O.k. let's get to the list already! (and I used the images from Amazon so sorry for the click to look inside stuff)...
1. Andrew Wyeth, A Secret Life by Richard Meryman.
Andrew Wyeth's great loves: his father, his wife Betsy and primarily his art interweave to show a deep vulnerability with his own self. You see a man who is capable of seeing real beauty in families that lived for generations on the land: their lives shaped by brutality and silences. You also see a man who puts himself above anybody who loved him, who giggled at practical jokes and had the sense of humor of an adolescent school boy.

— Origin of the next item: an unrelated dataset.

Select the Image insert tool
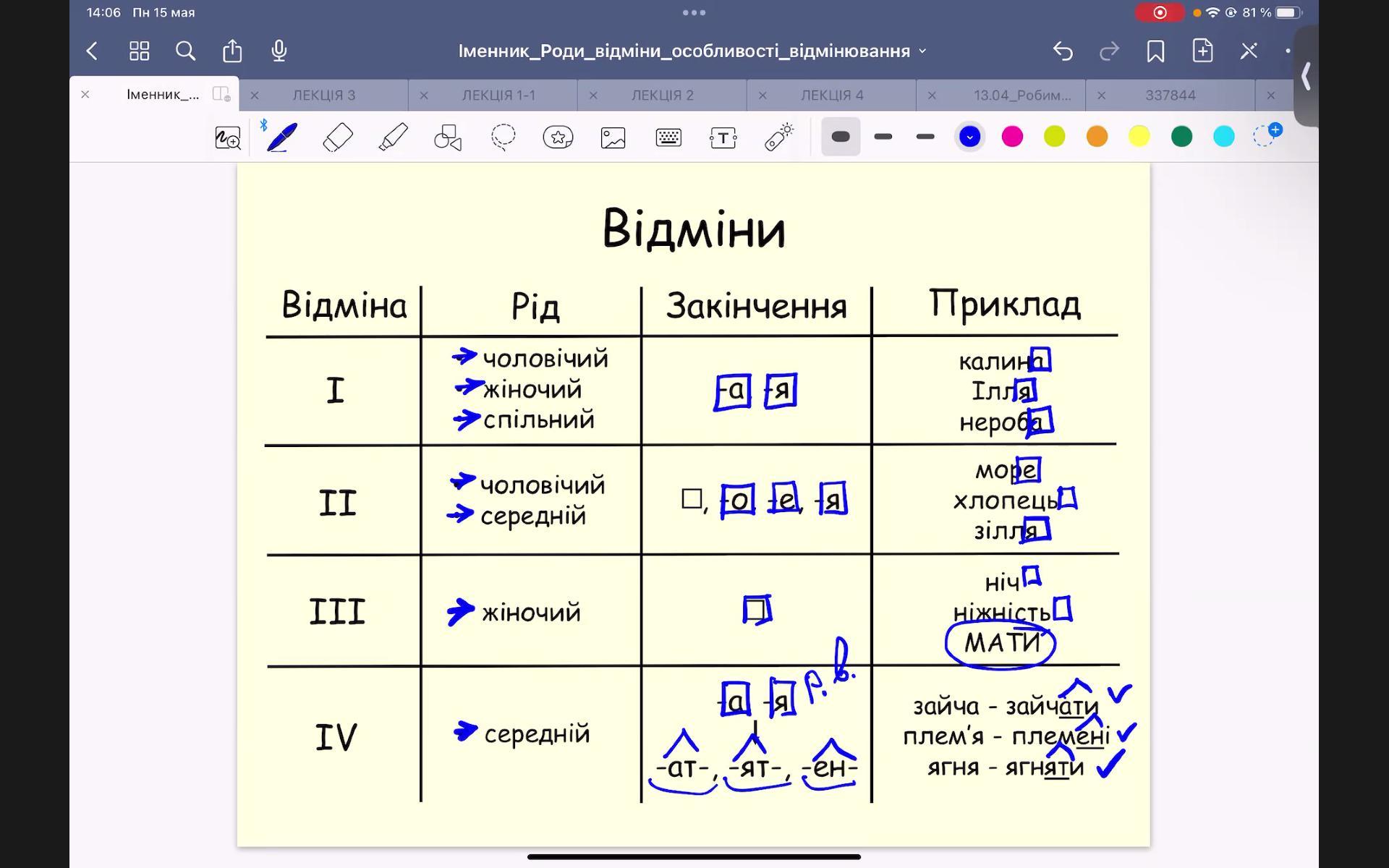 click(x=613, y=137)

2. The Art of Emily Carr by Doris Shadbolt
This book has many beautiful reproductions of her work. Taken as whole you see the power and sensitivity in her heart.
3. Radical by David Platt
4. A Natural History of Western Trees by Donaold Culross Peattie
5. Why, O God Edited by Larry Waters and Roy Zuck
6. At Home by Bill Bryson
7. Full Bloom by Hunter Drohojowski-Philp
Georgia O'Keeffe is without a doubt my favorite artist of all time. I read every biography that comes out on her life. This one is particularly good in that Drohjowski-Philp takes a careful study of her life with all it's faults, pains and heartaches along with the wonderful successes. She does not leave us with a myth or the "lone artist in the desert" but instead with a living, breathing woman who had her heart broken, who suffered with selfishness and pride and saw her life divided by Alfred Steiglitz. It's a hard book to read and not feel your own heart break a little through the pages. One thing I see in her that I truly admired was her relentless eye to beauty.
With all the artists I read about this year the one thing I saw so true to their lives was how hard they worked. It wasn't an hour here and there it was long hours. They also had a great ability to ask the right questions at crucial times in their lives or were around people that could ask them.